[START Exercise inputs]
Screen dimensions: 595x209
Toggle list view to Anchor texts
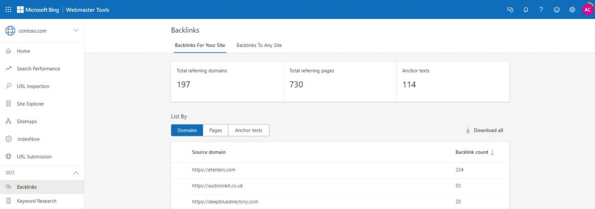pyautogui.click(x=248, y=130)
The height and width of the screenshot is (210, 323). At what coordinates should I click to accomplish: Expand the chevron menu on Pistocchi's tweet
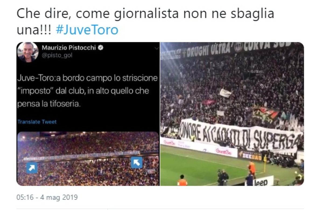point(156,48)
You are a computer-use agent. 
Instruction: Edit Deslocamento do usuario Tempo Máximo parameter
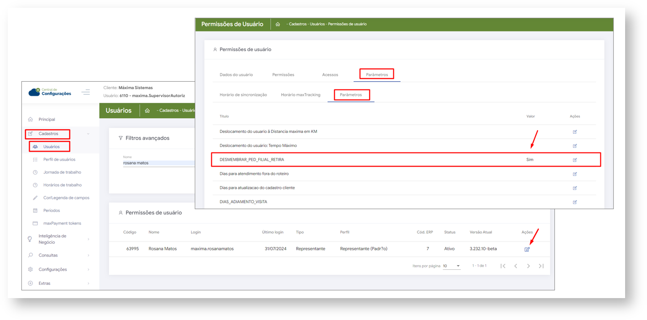point(574,146)
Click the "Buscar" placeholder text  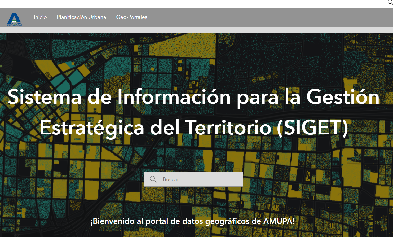(x=171, y=179)
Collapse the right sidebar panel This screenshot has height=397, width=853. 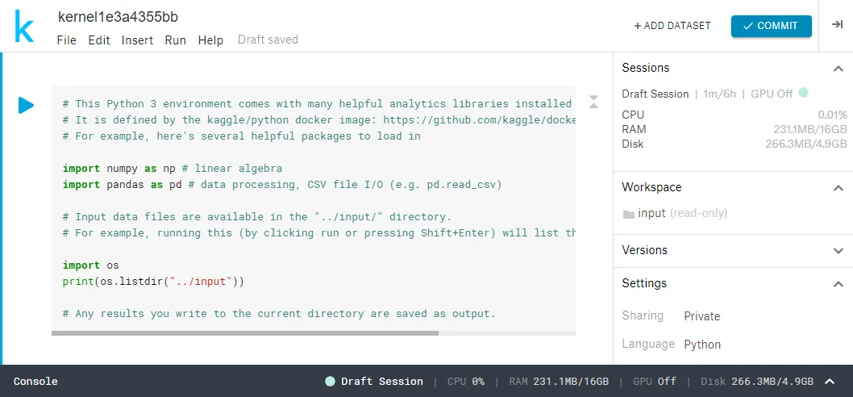[x=837, y=26]
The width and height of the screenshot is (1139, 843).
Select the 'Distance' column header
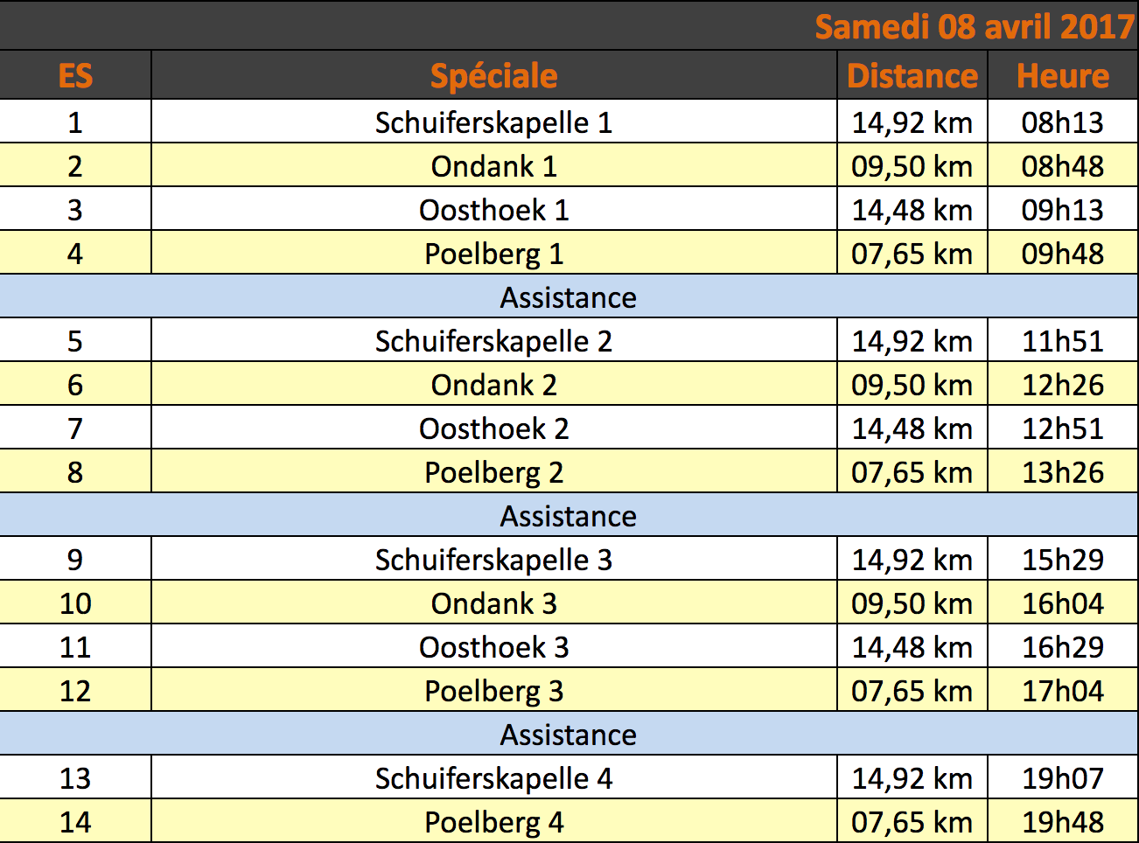pyautogui.click(x=912, y=75)
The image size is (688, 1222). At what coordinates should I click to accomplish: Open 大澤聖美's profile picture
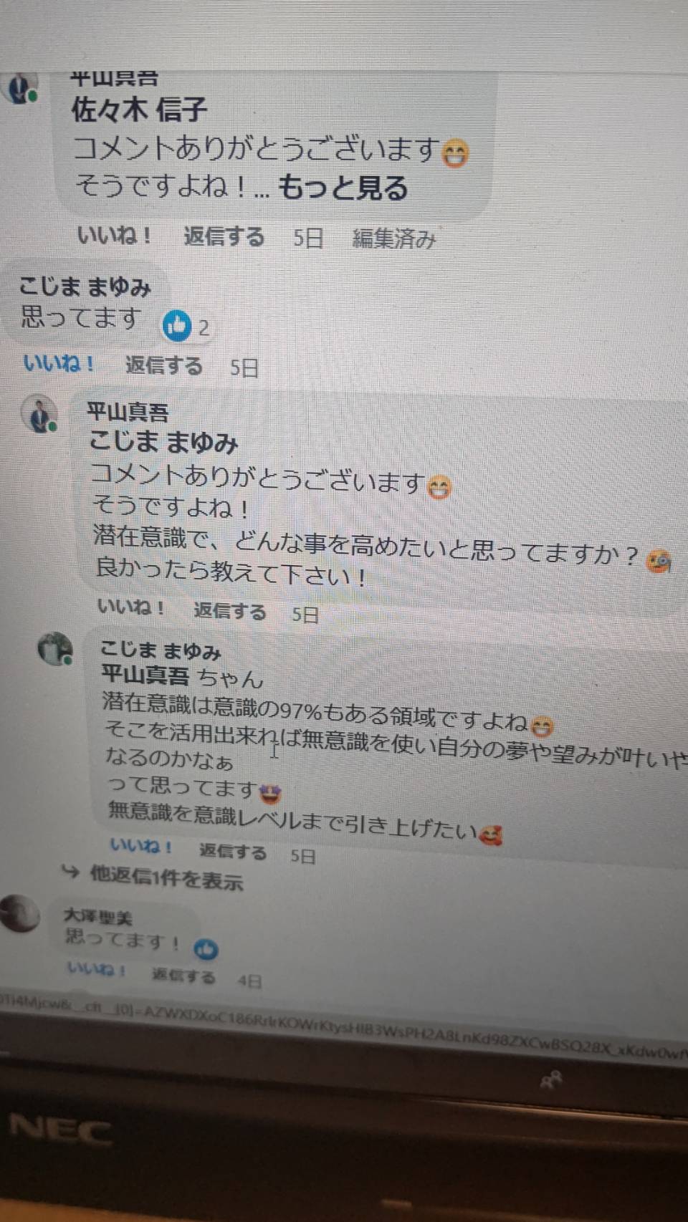pyautogui.click(x=19, y=914)
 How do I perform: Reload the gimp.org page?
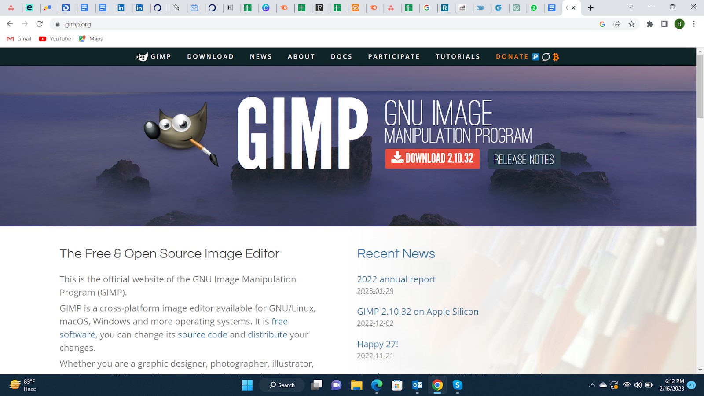click(40, 24)
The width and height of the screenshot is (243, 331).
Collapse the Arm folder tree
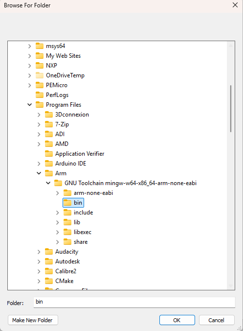[39, 173]

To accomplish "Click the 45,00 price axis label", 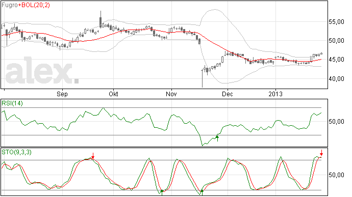I will 336,60.
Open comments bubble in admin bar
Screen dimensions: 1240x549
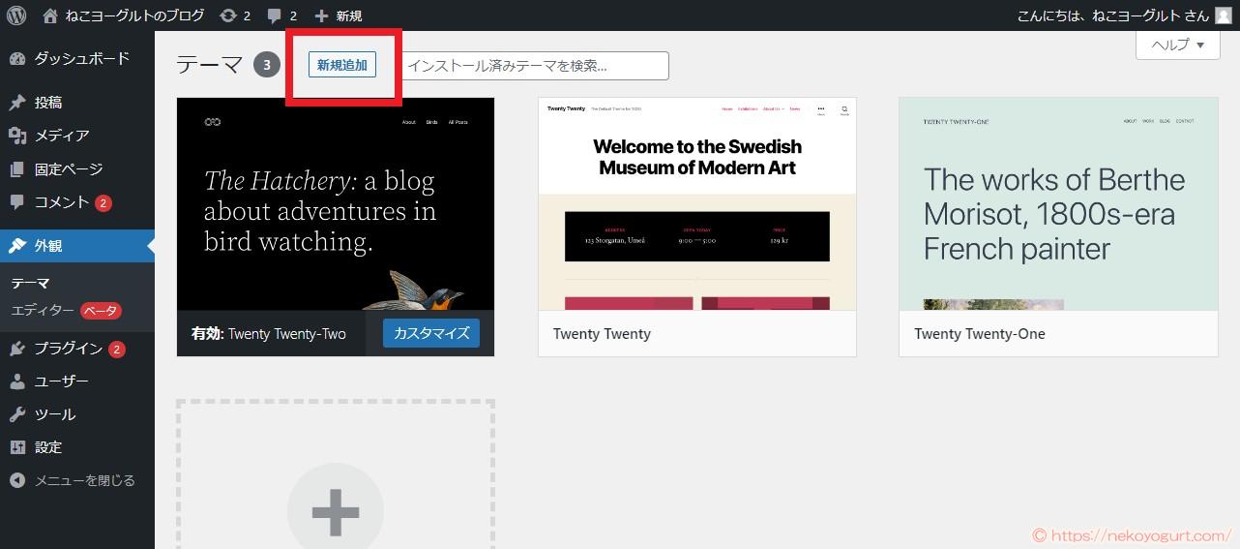pyautogui.click(x=282, y=15)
[END Exercise inputs]
- [The problem]: Output the listing as a two-column CSV with columns named instruction and response, one row per item: its text in one quoted field, its answer in the other, and line breaks turned into spaces. Begin at the line that has "Open comments bubble in admin bar" and go through the end of the listing, leaving the pictures out.

- [Solution]:
instruction,response
"Open comments bubble in admin bar Screen dimensions: 1240x549","pyautogui.click(x=282, y=15)"